File-based SEC EDGAR parser

Question

File-based SEC EDGAR parser

theOGognf opened this issue a year ago · comments

I currently implement the SEC EDGAR API, but the API is still relatively new and doesn't contain all the data that may be available through the SEC EDGAR historical data file archives. I think we'd want to use the file-based SEC EDGAR data as an alternative to using the SEC EDGAR API in cases where a company's data cant be found through the API. Just glancing at how the data files are organized, I don't think itd be too big of an effort to implement. A first implementation should probably have the following elements

Methods for crawling through the index files for each year and quarter
Methods for parsing index files and storing them into SQL tables
Methods for getting filings based on an index entry
Methods for storing filings in SQL tables and querying them from SQL tables
Options for enabling the file-based methods as an alternative to the API methods in cases of errors

theOGognf · Answer 1 · Sun May 28 2023 06:30:03 GMT+0800 (China Standard Time)
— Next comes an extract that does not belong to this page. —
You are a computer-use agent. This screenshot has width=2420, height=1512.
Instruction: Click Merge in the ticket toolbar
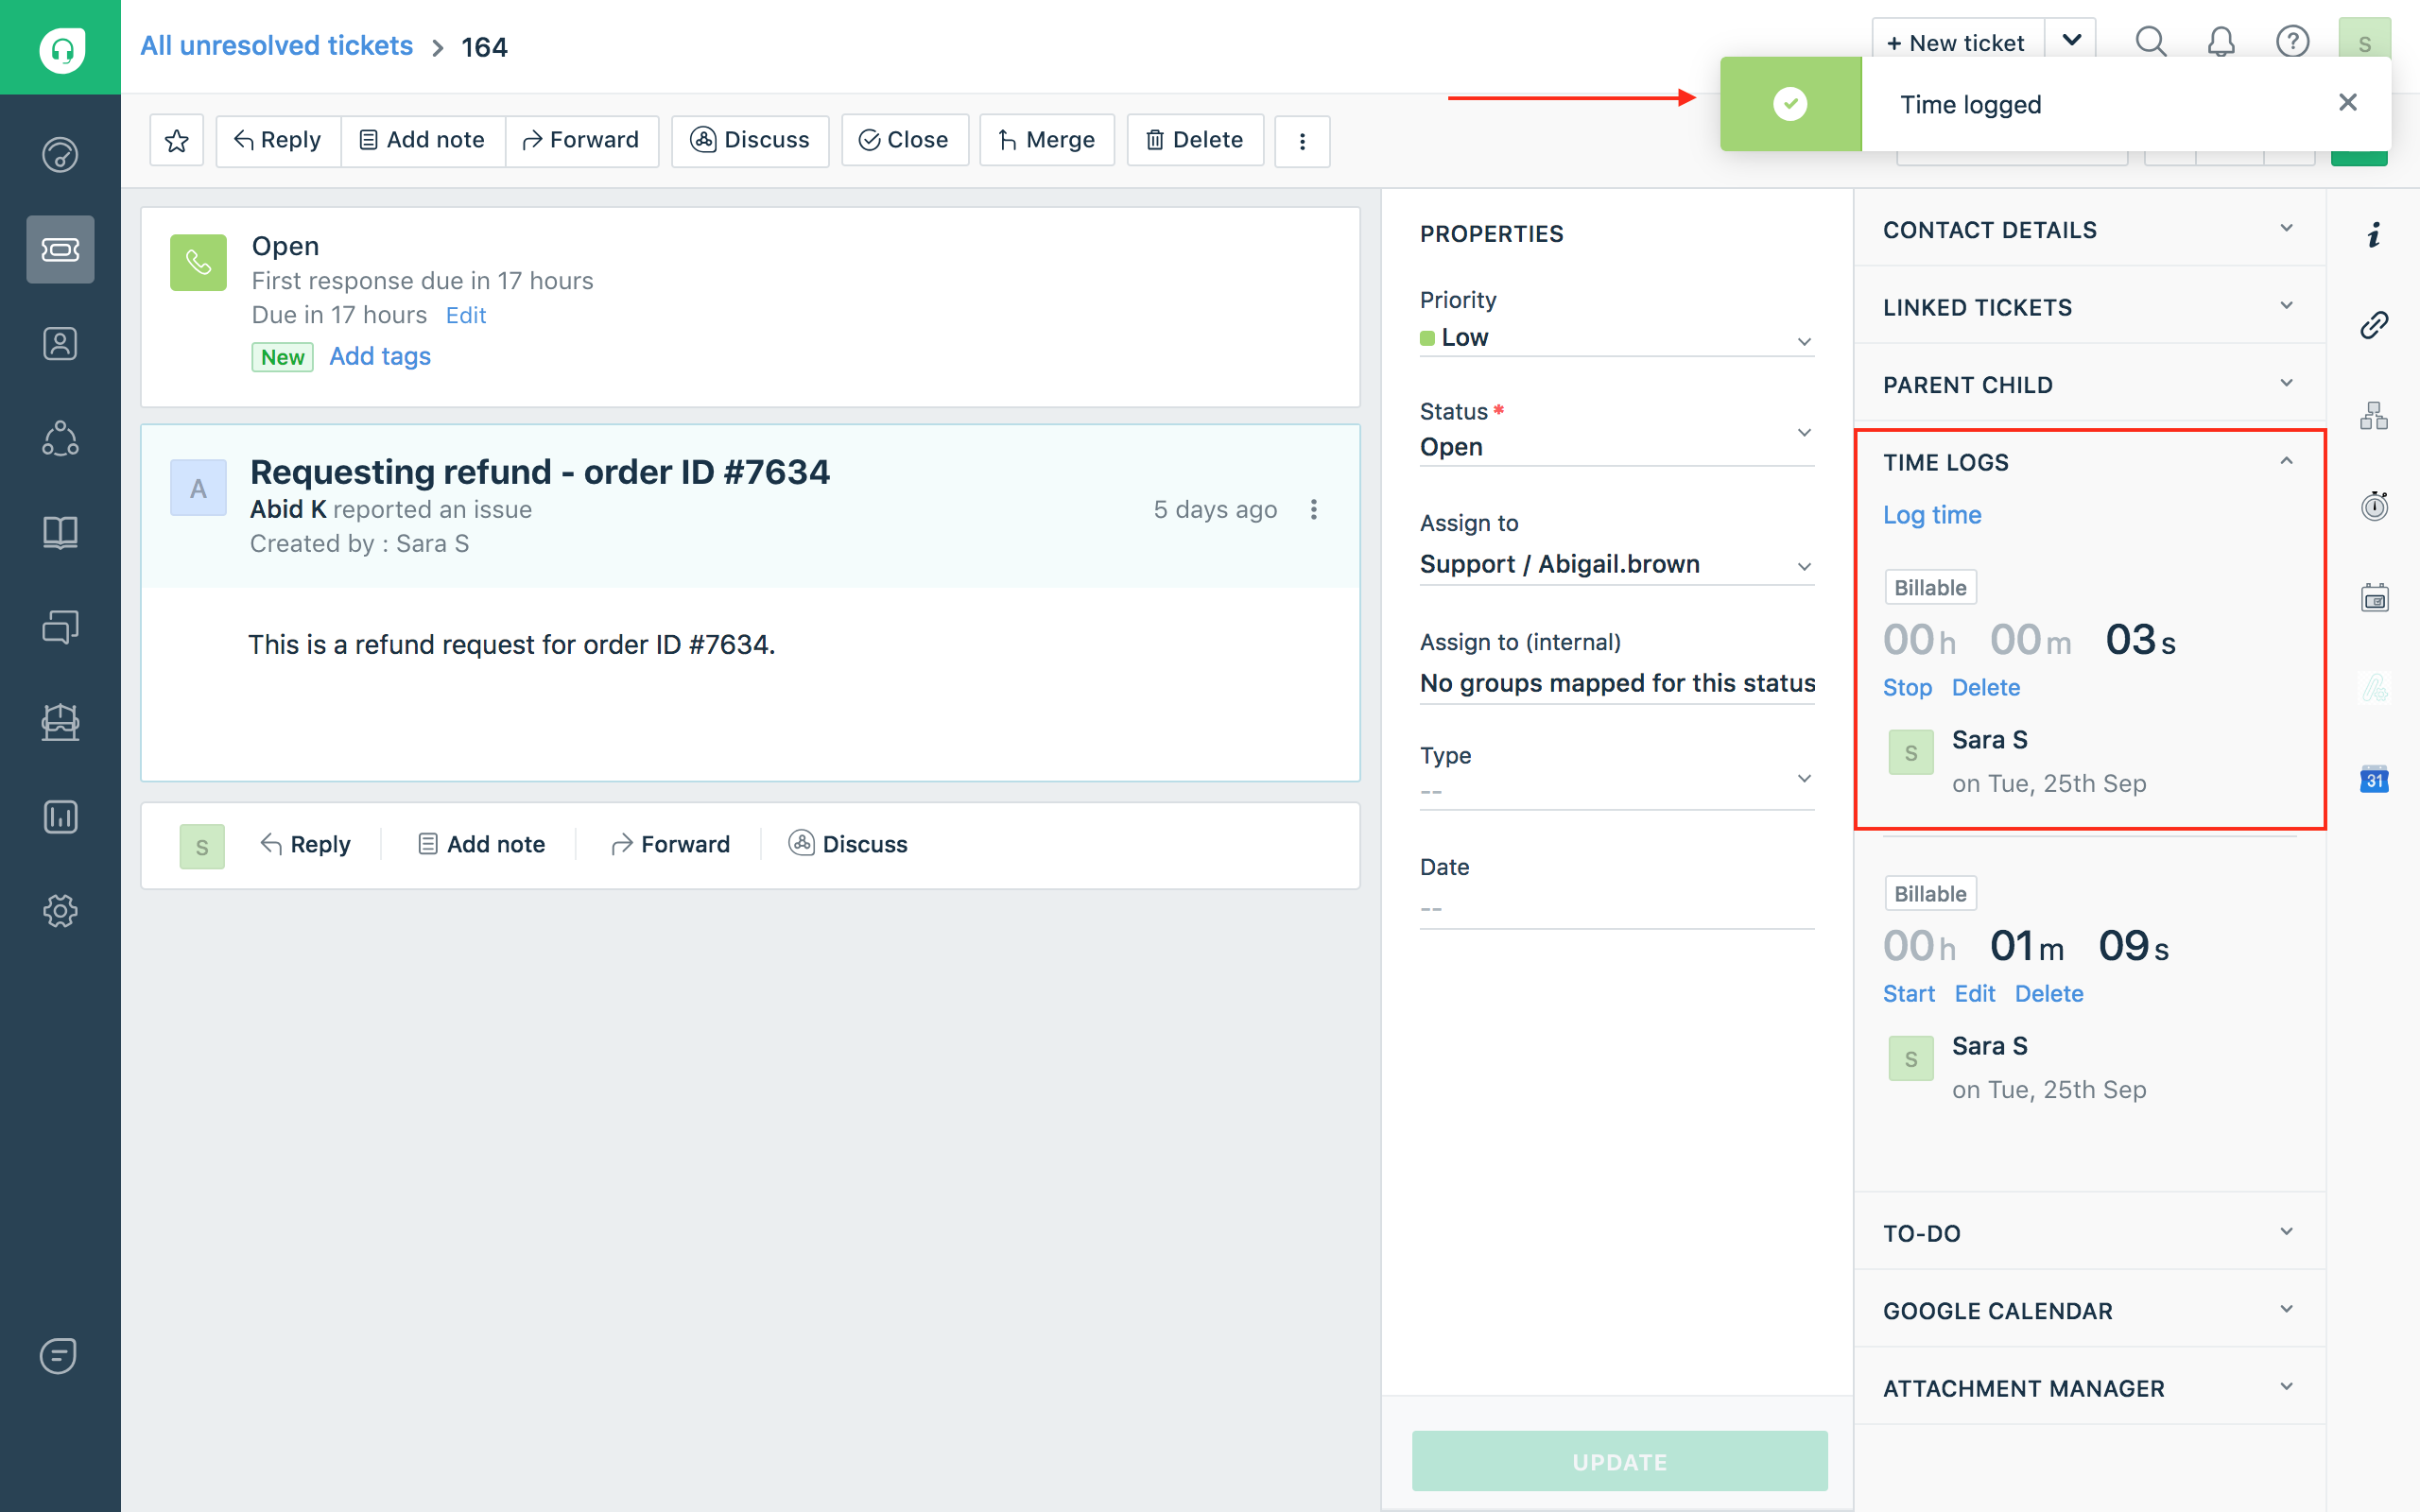(x=1047, y=141)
I messed around with this a bit. I'm not sure if this feature is quite worth the effort. The general workflow is as follows:

Use bs4 to crawl through the /Archives/full_index URL links and download the tables for each quarter-year pair to get filing URLs for each company
Use bs4 to parse a filing and search through tags
Look through tags to get metadata about each XBRL tag
Store tags in their own table

This is really straightforward, but I wonder if this is just replicating what the SEC EDGAR REST API is already doing behind-the-scenes. I'm going to pause development for now until I find that this is not the case

theOGognf · Answer 2 · Fri Aug 11 2023 08:37:47 GMT+0800 (China Standard Time)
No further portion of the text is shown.